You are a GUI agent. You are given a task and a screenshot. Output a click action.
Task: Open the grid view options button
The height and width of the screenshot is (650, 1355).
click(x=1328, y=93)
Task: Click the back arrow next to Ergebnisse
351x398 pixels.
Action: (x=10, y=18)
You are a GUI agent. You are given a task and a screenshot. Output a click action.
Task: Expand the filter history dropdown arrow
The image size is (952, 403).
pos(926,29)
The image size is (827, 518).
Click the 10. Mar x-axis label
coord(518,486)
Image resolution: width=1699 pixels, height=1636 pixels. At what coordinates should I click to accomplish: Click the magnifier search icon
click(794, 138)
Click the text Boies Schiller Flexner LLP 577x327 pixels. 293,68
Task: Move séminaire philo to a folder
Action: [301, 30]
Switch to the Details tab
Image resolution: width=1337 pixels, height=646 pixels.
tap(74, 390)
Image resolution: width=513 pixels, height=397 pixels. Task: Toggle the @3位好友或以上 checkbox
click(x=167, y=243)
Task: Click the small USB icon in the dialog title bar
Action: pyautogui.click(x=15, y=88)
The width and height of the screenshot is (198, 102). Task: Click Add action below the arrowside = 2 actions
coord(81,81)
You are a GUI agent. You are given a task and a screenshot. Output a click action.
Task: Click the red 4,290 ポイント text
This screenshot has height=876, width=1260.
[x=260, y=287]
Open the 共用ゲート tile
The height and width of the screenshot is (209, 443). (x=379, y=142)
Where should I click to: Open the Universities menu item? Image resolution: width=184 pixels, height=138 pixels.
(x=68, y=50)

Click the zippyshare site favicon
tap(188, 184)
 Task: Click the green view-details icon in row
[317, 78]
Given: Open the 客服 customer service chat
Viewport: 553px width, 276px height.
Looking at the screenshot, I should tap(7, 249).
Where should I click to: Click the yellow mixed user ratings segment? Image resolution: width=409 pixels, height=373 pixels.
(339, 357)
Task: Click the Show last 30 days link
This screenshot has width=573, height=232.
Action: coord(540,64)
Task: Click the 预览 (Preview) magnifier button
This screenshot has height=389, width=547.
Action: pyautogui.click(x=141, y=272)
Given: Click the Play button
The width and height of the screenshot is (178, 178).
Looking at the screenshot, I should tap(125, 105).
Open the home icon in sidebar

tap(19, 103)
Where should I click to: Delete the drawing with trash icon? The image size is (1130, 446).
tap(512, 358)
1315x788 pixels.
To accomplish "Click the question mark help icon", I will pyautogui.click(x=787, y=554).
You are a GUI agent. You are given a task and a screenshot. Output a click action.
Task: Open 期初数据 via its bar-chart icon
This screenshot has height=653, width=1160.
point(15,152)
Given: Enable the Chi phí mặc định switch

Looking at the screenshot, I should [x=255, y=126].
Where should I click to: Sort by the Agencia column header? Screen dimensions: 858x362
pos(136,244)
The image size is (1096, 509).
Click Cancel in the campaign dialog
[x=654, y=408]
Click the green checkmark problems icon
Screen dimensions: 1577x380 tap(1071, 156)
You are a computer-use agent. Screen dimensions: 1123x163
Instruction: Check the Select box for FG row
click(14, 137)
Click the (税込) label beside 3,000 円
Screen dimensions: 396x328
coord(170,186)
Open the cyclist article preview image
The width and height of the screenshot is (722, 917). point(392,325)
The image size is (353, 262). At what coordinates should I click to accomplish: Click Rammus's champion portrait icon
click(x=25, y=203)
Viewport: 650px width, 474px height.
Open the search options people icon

→ **REQUIRED WORK**: Starting from the line that contains "Instruction: Check the Select box for FG row", give again every line to the last line of the data, exactly. Include nothing else.

→ **EXPECTED OUTPUT**:
Instruction: Check the Select box for FG row
click(14, 137)
Click the (税込) label beside 3,000 円
Screen dimensions: 396x328
coord(170,186)
Open the cyclist article preview image
The width and height of the screenshot is (722, 917). point(392,325)
The image size is (353, 262). At what coordinates should I click to accomplish: Click Rammus's champion portrait icon
click(x=25, y=203)
Viewport: 650px width, 474px height.
Open the search options people icon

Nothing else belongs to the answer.